Directive =>
Can you update the rows between the lines holding "Locate an element" and "x-axis-title: Depth (μm)", inclusive, so that "element" becomes "item" and nothing else changes, and give back only those lines without the pictures?

The records =>
★ ★ ★ ★ ★
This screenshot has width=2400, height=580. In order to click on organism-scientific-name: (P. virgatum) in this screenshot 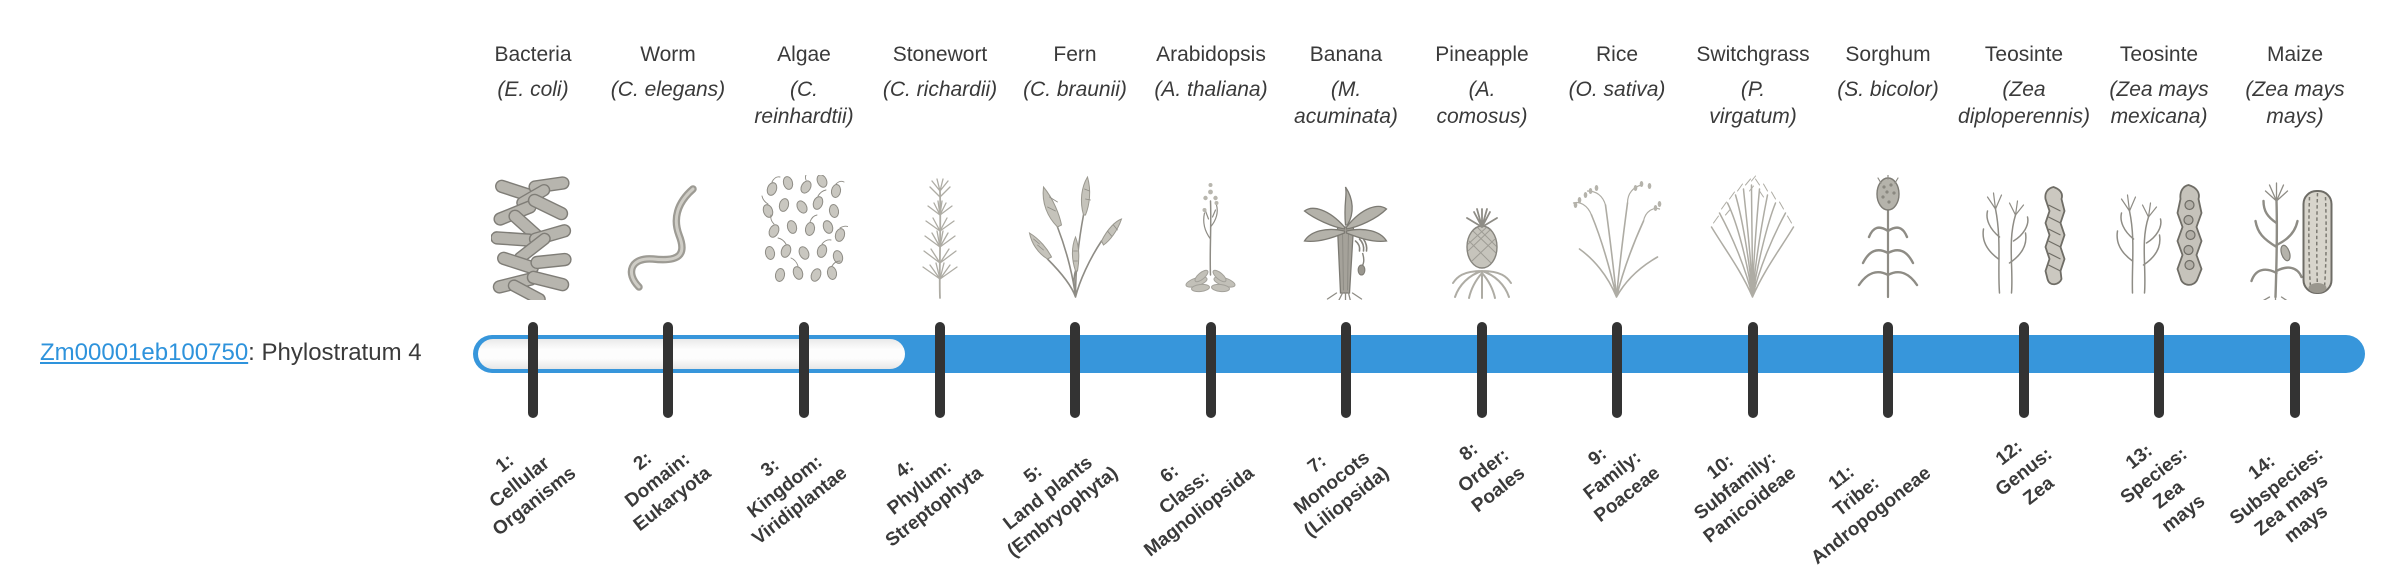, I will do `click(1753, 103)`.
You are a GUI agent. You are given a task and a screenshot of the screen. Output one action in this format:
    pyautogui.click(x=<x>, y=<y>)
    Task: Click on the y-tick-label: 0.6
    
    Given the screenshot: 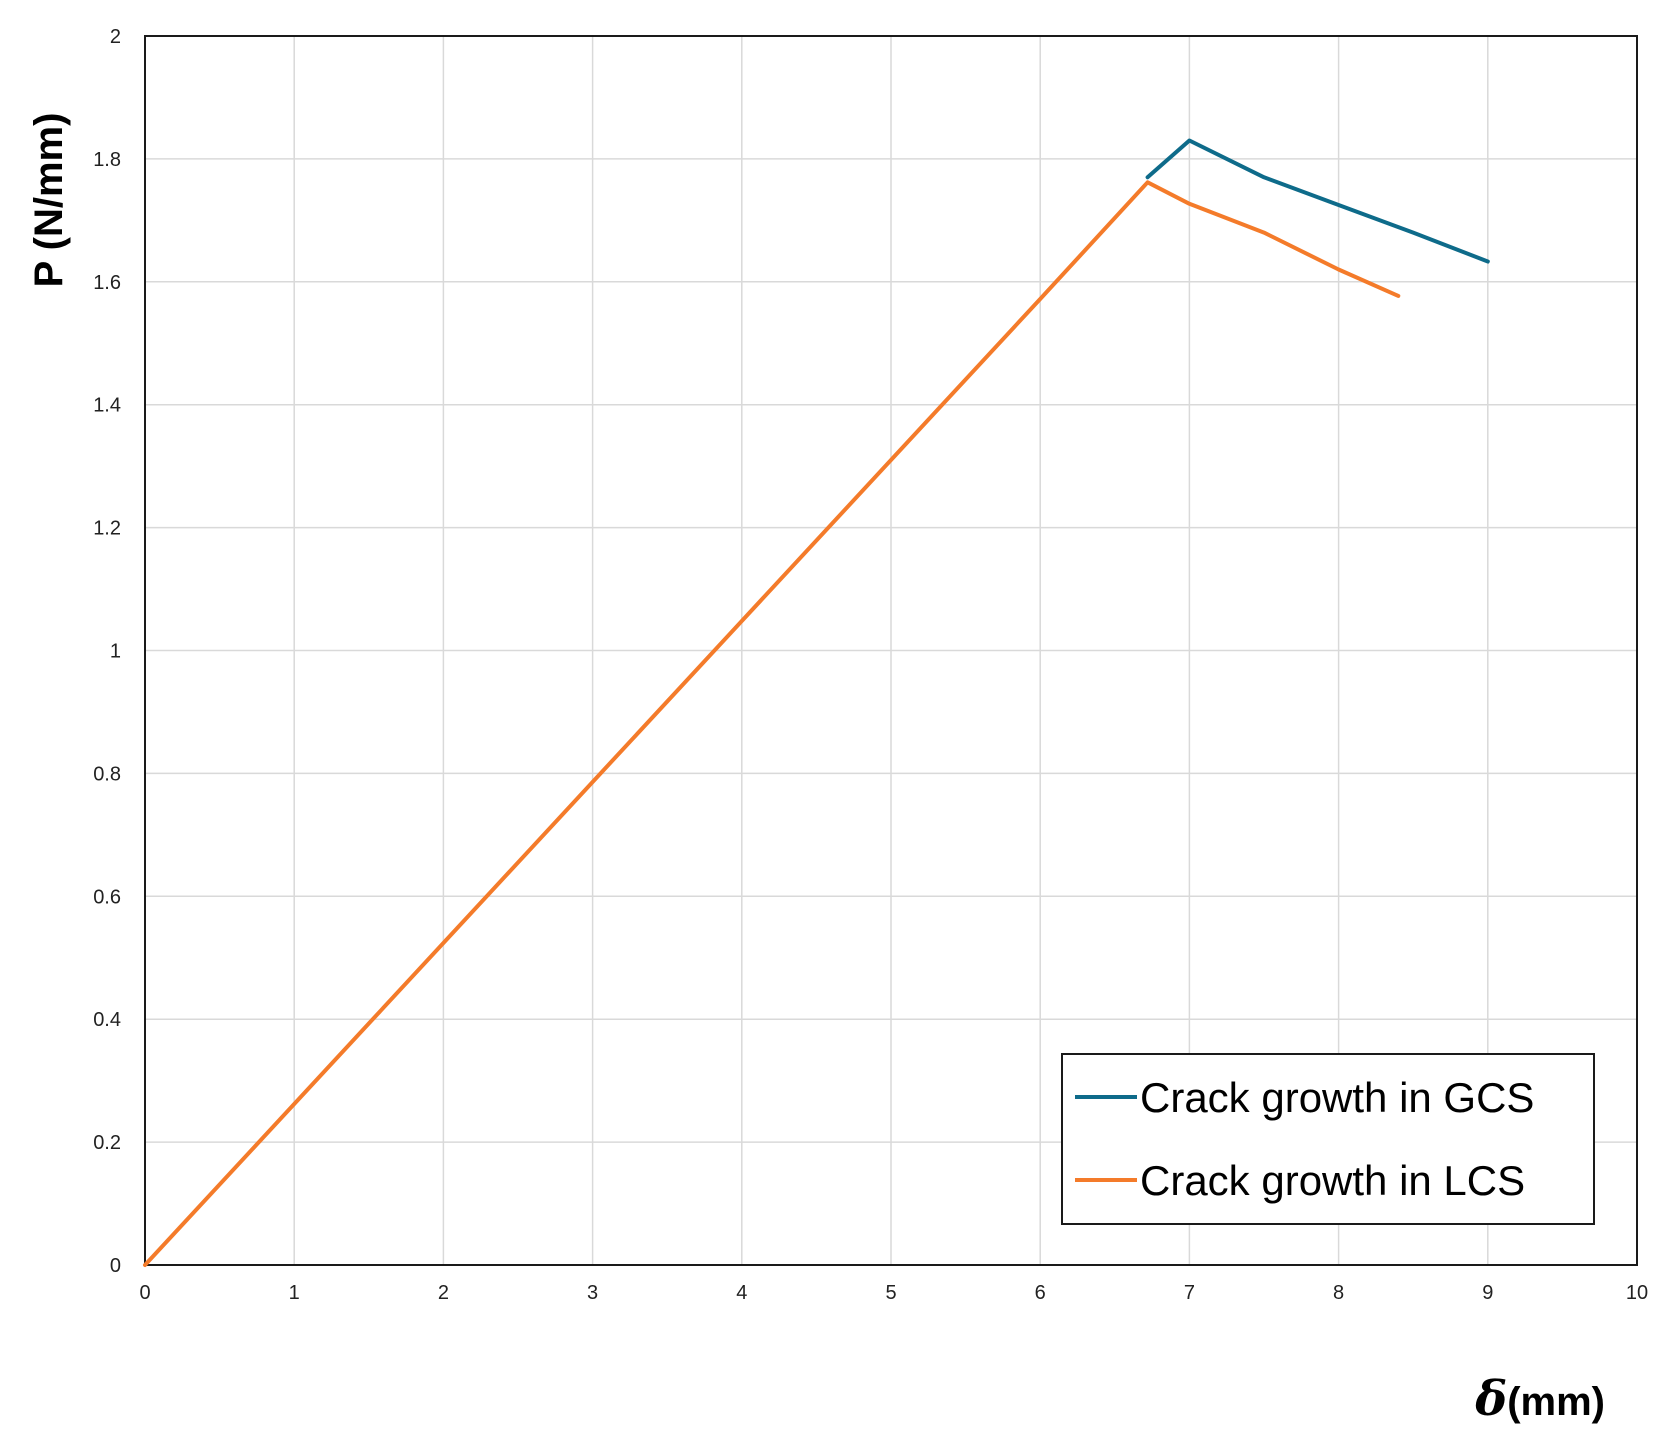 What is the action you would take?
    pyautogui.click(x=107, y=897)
★ ★ ★ ★ ★
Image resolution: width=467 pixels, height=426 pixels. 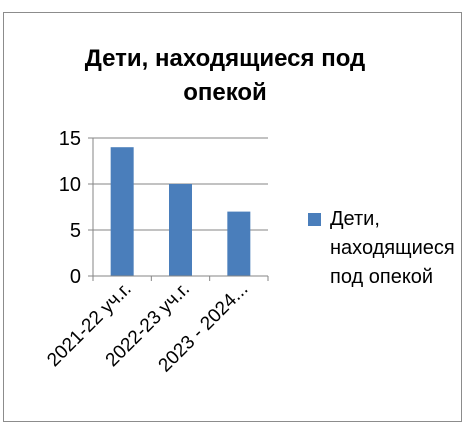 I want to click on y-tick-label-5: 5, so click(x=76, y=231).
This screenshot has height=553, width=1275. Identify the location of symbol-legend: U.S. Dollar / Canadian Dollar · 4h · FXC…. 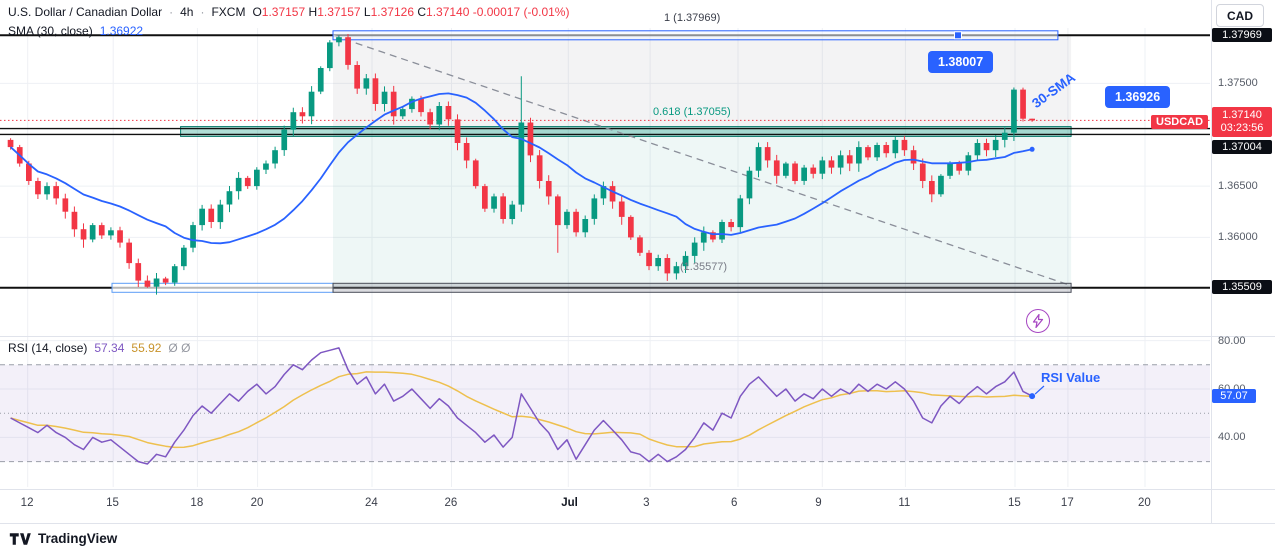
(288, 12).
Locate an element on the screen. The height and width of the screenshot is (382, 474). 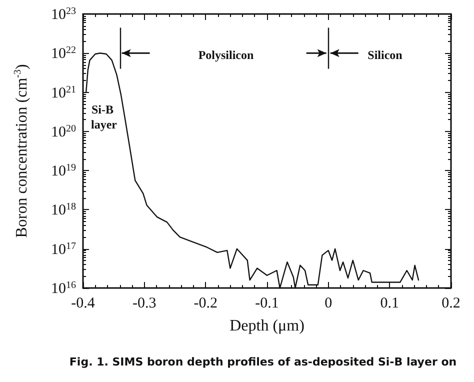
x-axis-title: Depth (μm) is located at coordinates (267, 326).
★ ★ ★ ★ ★
Result for this task =>
Locate an item on the screen. The height and width of the screenshot is (382, 474). 
x-axis-title: Depth (μm) is located at coordinates (267, 326).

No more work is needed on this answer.